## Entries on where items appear
★ ★ ★ ★

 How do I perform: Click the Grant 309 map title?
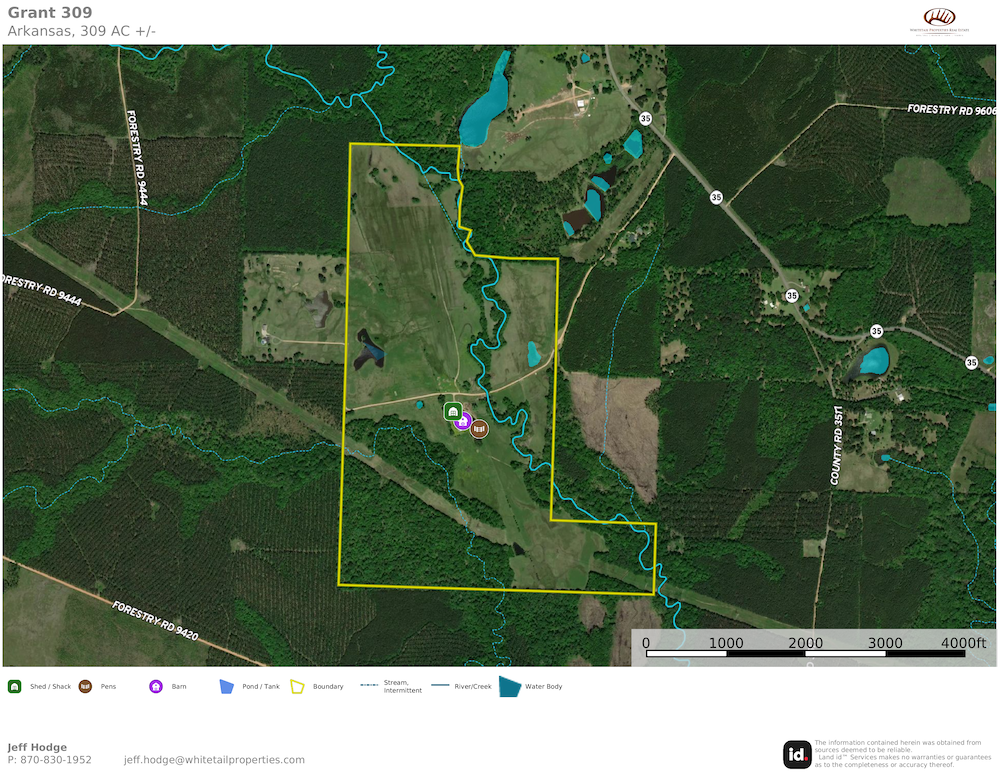pos(50,13)
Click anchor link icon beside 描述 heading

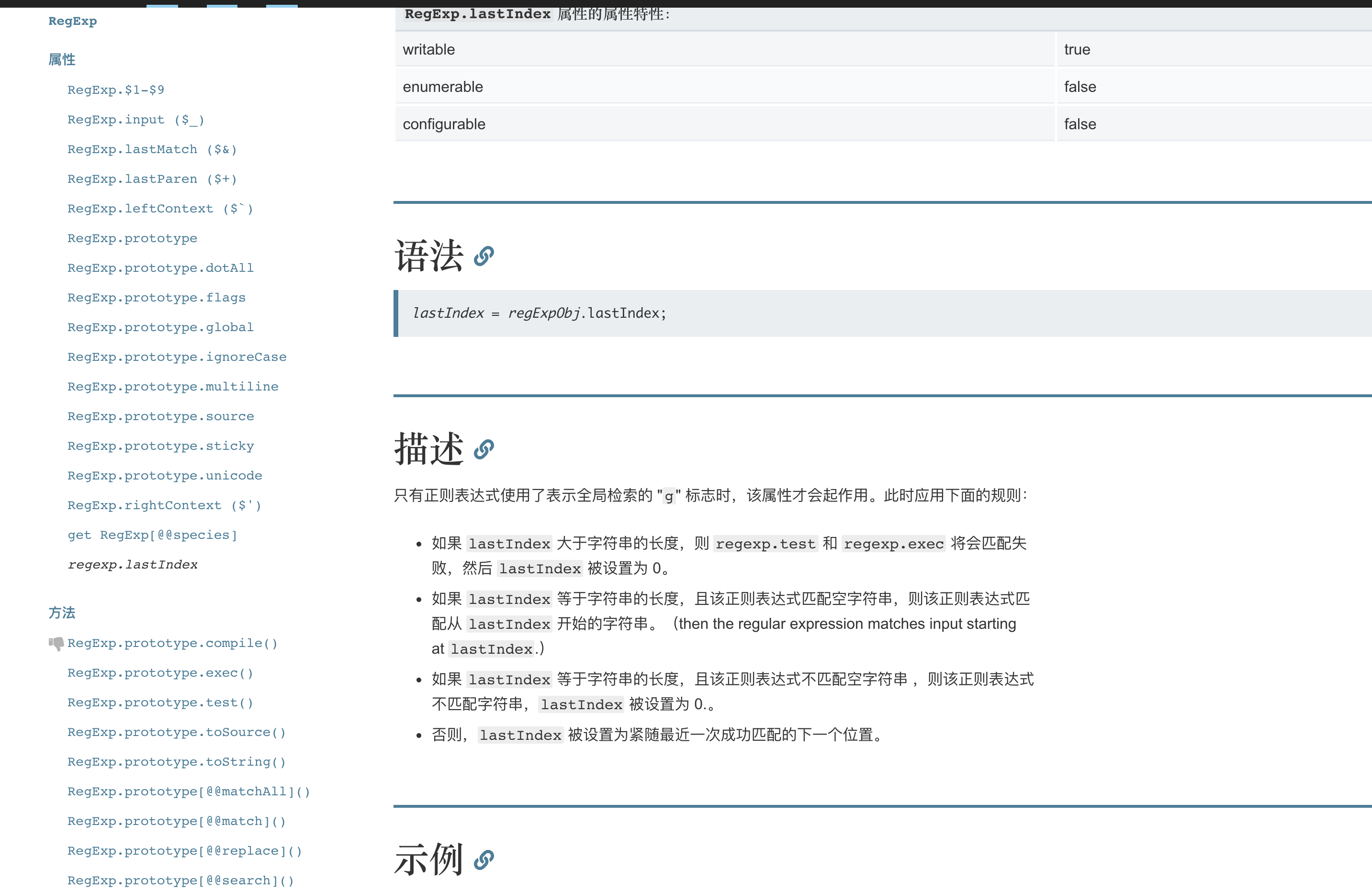(x=484, y=449)
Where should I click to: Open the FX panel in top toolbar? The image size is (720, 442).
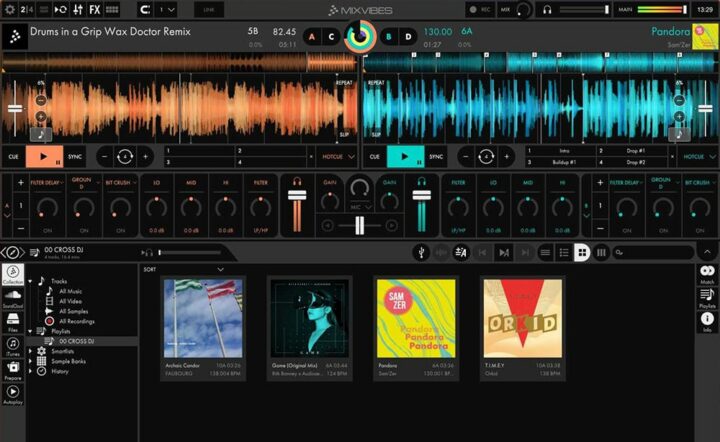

★ ★ ★ ★

## JOB
Write out the items above again, replacing "toolbar" with "menu bar" and changing nothing else. Leave the pictures out.

## PROBLEM SOLUTION
 How do I perform: Click the Grant 309 map title?
pos(50,13)
Click anchor link icon beside 描述 heading

(x=484, y=449)
Where should I click to: Open the FX panel in top menu bar? The image size is (720, 442).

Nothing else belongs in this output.